In 9front, a decades old fork of Plan9. It's basically more Unix than Unix itself, by expanding the 'everything it's a file motto' and now for real and leaving out useless VT220 emulators (and any TTY/serial emulating connections) for legacy stuff such as the 'vt' emulator itself running under a graphical window and, for instance, when running SSH against Unix machines sending you a PTY plus a shell.

Why? There is huge compatibility layer build on top of this and changing even these minor things will break stuff in places you do not expect. Want a fancy terminal? Install another one. By default most allow changing to many terminal formats. Break things to move forward is fun when it's not your problem to solve down the line.

Personally, I find a REPL-based programming interface to be the most flexible and powerful way to interact with code.

My typical interface is that I have an editor open where I write package code, and then I have a julia REPL open beside it where I load the package (or includet the script or testset).
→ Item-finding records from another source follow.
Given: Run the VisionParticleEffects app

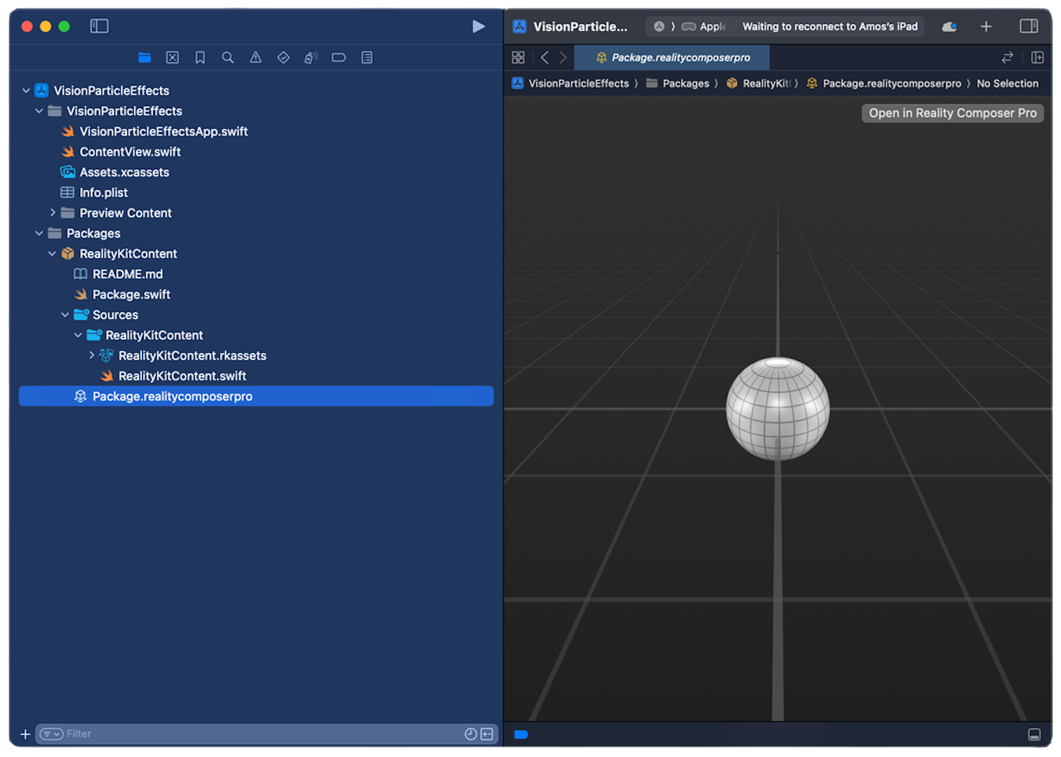Looking at the screenshot, I should tap(479, 26).
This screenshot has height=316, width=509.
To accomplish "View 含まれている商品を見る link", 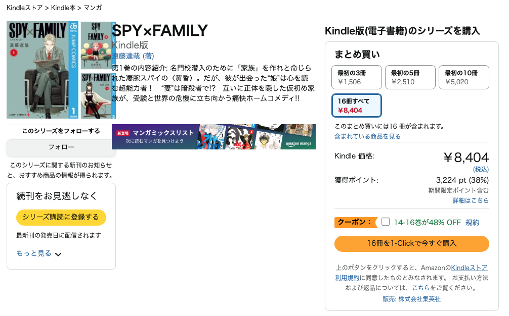I will 367,136.
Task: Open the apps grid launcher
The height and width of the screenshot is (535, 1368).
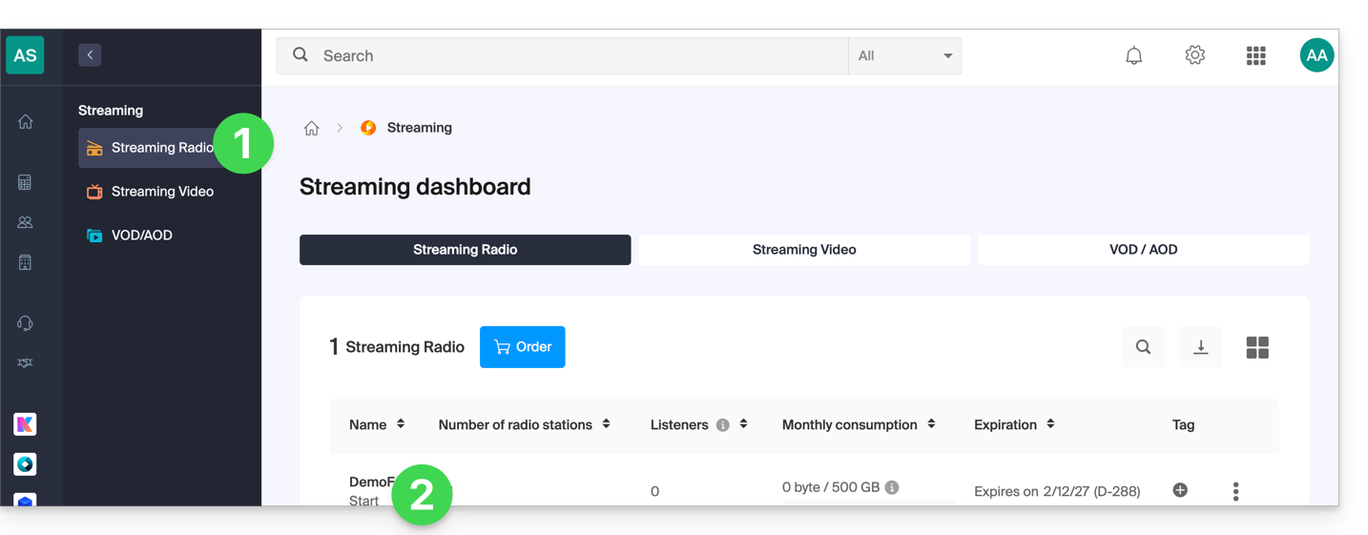Action: 1255,56
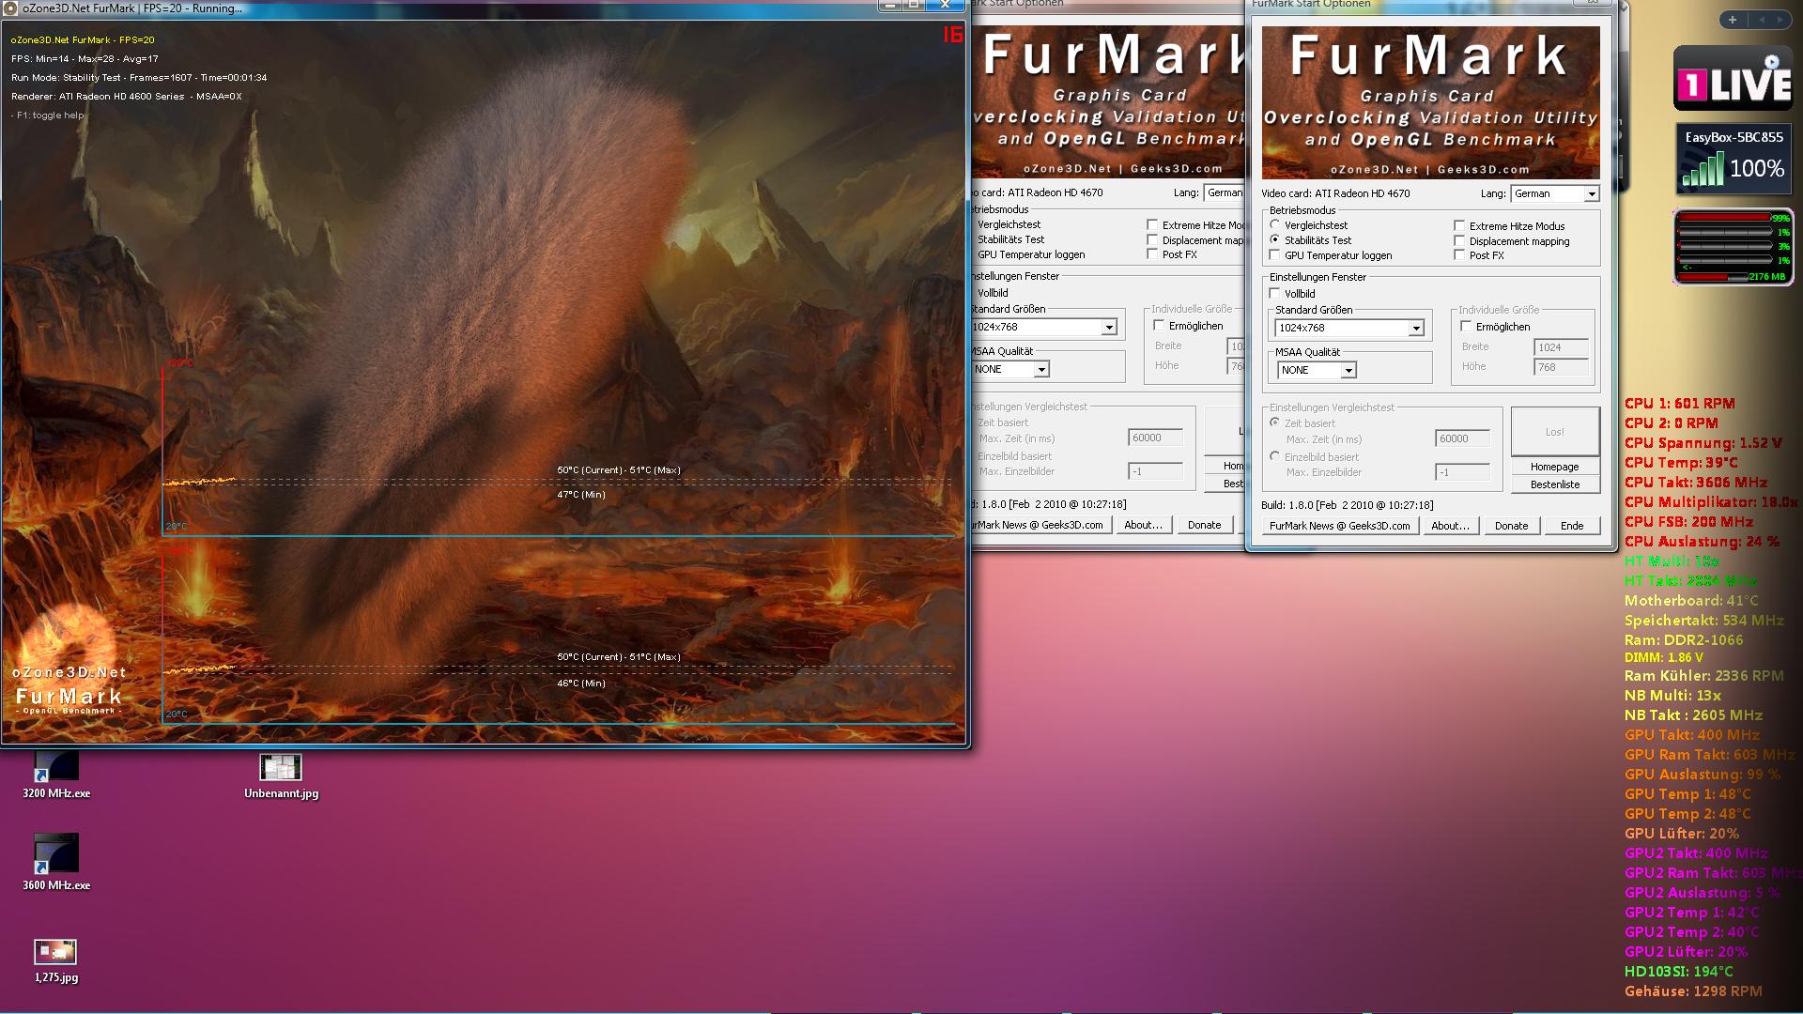Open the 1,275.jpg desktop image
Image resolution: width=1803 pixels, height=1014 pixels.
tap(55, 952)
Any changes I make with my editor to functions or structs in the package / script / testset are automatically reflected in my running julia session via Revise.jl.

I then execute the functions interactively from the REPL, introspect into data or generated code, debug, run benchmarks etc all from the REPL.

GUIs are great for many things, but they lack the flexibility I need for my day to day work.

Graphical applications are great if your workflow mirrors the workflow that the GUI was designed for. However if your workflow differs then you’ll often be fighting the GUI.

Think of it like different types of programming languages. Some are more suited on different types of problems than others.

For me, my workflow is about composing and gluing different processes together rather than using a standard defined tool repeatedly in the same way as that tools UI was originally designed. So the CLI is ideally suited for me in all the areas where a GUI would be high friction.

> it's not clear to me what type of work those people are doing.

As little as possible. Anything that can be done in a terminal can be scripted and automated, put under version control, and deployed using modern CI/CD and devops tools.

> Anything that can be done in a terminal can be scripted and automated

Sure, next time I'll need to quickly edit a configuration file I'll setup a complete CI/CD pipeline to run vim (or nano, or whatever) inside it.

Calm down, they wrote "can", not "should".